Il nuovo codice penale va ritirato perché non tutela gli interessi del popolo boliviano. La dura presa di posizione è stata annunciata, attraverso una nota, dalla Segreteria generale della Conferenza episcopale del paese sudamericano. Di fronte al perpetuarsi del conflitto sociale e ai numerosi scioperi che stanno mettendo in ginocchio la Bolivia, i vescovi decidono di schierarsi apertamente contro Evo Morales.

Infatti, la causa del disagio generalizzato parte dalla sentenza con la quale si stabilisce la possibile ricandidatura del presidente. La situazione in Bolivia sembra fuori controllo. Anche in ragione dei problemi legati al sistema sanitario. In questo quadro va aggiunta la promulgazione del nuovo Codice penale.

Per i vescovi boliviani, “non contribuisce alla pace sociale il fatto che il sistema giuridico del paese si vada costruendo senza tenere conto della volontà popolare, con leggi approvate prescindendo dall’indispensabile dibattito nella società”. La Conferenza episcopale condivide la “comprensibile contrarietà da parte di tutta la società boliviana”.

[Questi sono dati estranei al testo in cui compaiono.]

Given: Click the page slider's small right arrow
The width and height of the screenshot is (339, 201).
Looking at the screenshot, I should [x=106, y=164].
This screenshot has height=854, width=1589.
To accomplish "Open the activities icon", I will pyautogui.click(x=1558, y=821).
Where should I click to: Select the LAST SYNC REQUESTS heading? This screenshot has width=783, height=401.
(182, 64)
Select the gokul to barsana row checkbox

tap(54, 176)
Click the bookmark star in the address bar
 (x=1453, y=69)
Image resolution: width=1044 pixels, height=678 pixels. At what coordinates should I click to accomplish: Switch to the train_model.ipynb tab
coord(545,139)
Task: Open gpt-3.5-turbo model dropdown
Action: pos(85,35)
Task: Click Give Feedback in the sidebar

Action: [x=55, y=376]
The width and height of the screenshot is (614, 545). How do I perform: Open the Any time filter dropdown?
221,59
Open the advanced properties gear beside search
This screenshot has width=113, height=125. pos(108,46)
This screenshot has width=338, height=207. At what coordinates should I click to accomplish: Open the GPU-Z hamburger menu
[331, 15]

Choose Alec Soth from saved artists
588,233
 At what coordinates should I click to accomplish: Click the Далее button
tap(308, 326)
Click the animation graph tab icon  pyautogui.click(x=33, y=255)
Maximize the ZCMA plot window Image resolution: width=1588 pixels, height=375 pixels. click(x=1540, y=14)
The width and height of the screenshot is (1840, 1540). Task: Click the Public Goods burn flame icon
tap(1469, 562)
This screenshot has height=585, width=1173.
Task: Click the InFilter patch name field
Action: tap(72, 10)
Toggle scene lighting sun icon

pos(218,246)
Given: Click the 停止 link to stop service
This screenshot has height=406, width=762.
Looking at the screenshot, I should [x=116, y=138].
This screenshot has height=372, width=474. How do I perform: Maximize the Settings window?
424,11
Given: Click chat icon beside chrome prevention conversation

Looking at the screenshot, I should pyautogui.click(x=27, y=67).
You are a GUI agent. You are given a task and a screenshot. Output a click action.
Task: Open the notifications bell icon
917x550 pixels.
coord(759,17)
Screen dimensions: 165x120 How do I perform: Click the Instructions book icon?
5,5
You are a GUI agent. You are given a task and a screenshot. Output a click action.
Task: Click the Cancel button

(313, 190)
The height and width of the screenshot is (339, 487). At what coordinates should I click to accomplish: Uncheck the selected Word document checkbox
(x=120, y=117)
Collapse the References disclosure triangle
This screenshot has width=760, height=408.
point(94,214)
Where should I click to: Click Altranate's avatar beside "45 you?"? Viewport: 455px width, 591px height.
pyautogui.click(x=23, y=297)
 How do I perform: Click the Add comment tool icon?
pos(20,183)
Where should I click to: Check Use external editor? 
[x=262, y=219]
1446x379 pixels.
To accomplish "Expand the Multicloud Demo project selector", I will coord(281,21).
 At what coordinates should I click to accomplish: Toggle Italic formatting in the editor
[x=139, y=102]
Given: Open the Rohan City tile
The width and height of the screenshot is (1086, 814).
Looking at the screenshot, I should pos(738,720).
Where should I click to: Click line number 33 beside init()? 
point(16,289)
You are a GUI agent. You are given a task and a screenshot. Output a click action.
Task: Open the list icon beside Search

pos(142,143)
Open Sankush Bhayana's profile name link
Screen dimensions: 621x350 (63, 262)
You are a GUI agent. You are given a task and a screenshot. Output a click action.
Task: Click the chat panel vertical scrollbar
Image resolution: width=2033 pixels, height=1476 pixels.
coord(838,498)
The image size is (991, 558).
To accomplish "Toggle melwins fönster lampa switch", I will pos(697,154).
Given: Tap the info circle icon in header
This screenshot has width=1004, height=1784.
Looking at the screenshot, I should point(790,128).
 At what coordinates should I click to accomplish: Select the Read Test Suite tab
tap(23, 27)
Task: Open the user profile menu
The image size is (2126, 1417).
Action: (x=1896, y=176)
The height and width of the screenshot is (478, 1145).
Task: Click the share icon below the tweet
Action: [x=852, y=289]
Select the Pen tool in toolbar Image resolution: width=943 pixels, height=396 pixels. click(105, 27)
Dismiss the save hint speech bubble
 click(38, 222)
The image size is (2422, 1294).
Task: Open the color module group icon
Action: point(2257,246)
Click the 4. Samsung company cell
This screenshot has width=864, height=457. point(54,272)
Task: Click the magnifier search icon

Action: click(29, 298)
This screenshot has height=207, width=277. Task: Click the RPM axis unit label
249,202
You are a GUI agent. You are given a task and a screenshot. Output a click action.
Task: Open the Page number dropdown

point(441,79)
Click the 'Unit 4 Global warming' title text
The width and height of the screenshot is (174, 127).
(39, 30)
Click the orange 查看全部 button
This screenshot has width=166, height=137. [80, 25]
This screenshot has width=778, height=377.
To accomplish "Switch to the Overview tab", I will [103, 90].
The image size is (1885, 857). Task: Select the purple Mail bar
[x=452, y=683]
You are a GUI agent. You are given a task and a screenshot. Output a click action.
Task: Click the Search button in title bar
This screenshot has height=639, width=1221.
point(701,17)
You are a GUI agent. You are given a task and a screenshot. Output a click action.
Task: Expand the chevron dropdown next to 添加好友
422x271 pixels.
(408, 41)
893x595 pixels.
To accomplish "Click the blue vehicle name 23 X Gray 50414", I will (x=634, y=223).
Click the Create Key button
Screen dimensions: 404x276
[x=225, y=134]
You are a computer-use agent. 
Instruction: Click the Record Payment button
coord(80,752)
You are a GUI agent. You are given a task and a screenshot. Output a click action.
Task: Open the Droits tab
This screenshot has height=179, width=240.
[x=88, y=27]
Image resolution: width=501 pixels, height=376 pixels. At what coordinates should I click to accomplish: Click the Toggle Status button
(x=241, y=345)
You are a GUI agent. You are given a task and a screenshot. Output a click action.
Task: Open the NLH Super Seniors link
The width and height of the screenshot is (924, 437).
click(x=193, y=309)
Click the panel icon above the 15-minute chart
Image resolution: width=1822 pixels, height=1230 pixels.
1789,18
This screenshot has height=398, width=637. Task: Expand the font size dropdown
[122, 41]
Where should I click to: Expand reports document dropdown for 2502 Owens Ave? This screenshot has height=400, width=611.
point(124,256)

I vescovi non hanno dubbi. La loro posizione è ferma. È necessario avviare “un dibattito ampio e trasparente, senza cadere, ancora una volta, nella solita e facile accusa che ci viene rivolta, di trame e cospirazioni per destabilizzare il governo”.

Eppure, la Conferenza episcopale lancia un’ultima stoccata a Morales. “Il nuovo Codice penale è stato fatto per l’interesse del potere e non del popolo. Esso va contro i diritti umani e di cittadinanza fondamentali”.